(INPUT DATA)

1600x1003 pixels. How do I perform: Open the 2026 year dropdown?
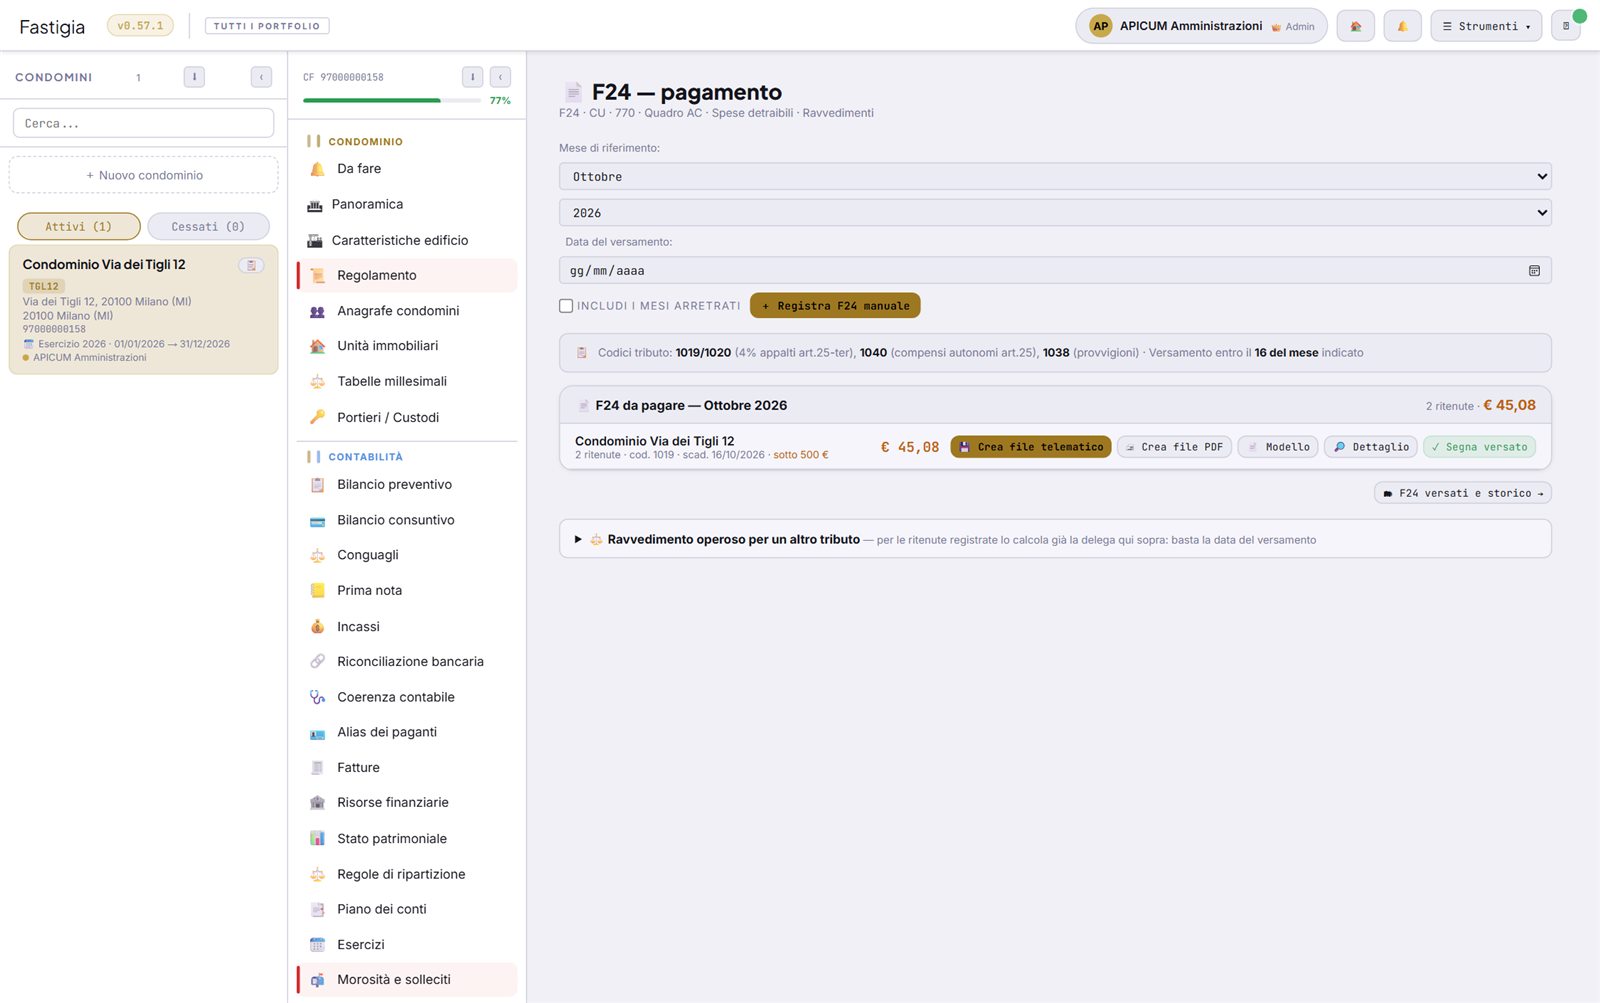click(1055, 213)
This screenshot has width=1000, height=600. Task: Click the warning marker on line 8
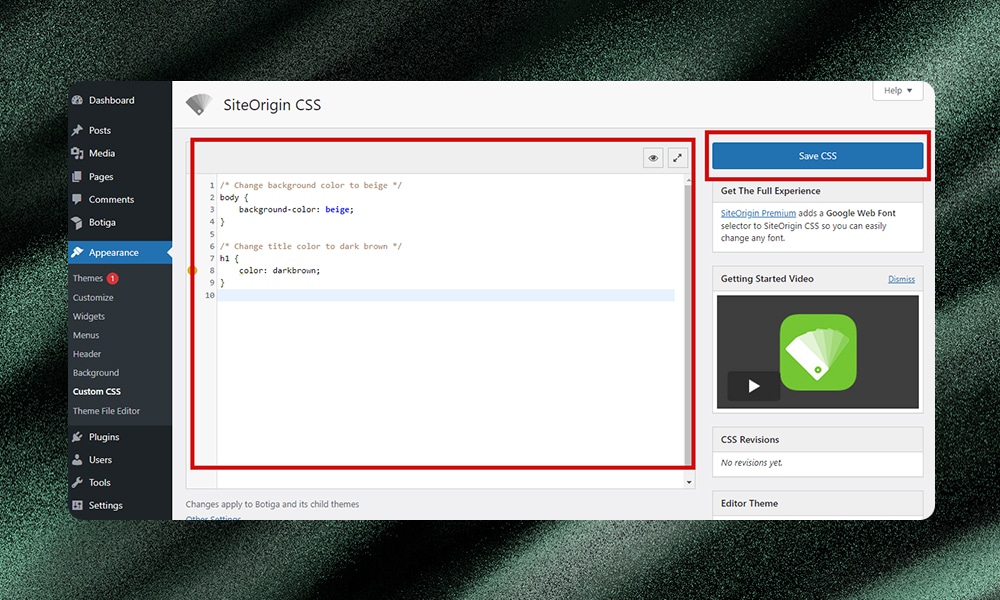tap(191, 270)
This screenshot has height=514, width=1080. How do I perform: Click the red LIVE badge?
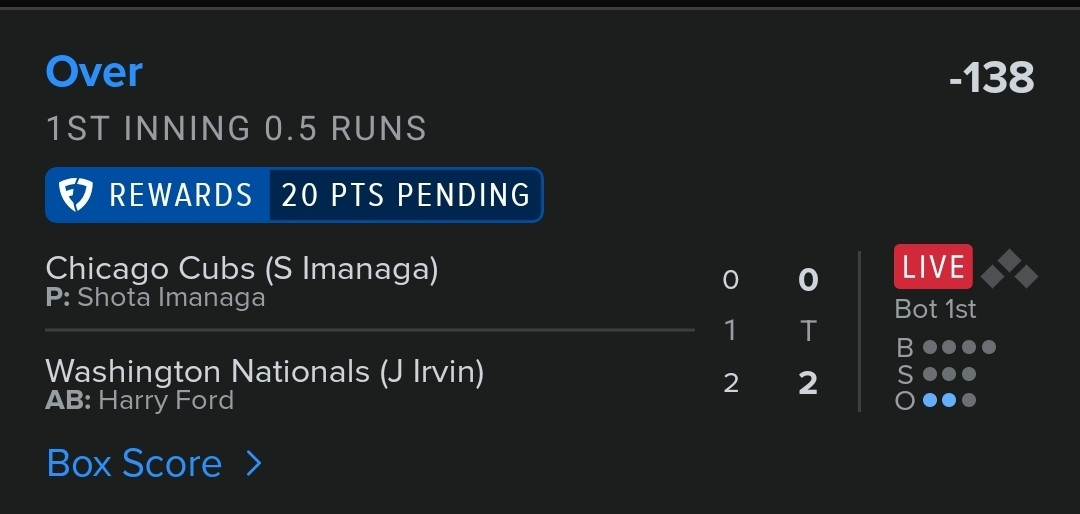point(933,267)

(End INPUT DATA)

Without including any picture, retype the entries exactly.

* [OUTPUT]:
1600x1003 pixels. How do I perform: Open the 2026 year dropdown?
click(1055, 213)
This screenshot has width=1000, height=600. Task: Click the warning marker on line 8
tap(191, 270)
This screenshot has height=514, width=1080. How do I perform: Click the red LIVE badge?
point(933,267)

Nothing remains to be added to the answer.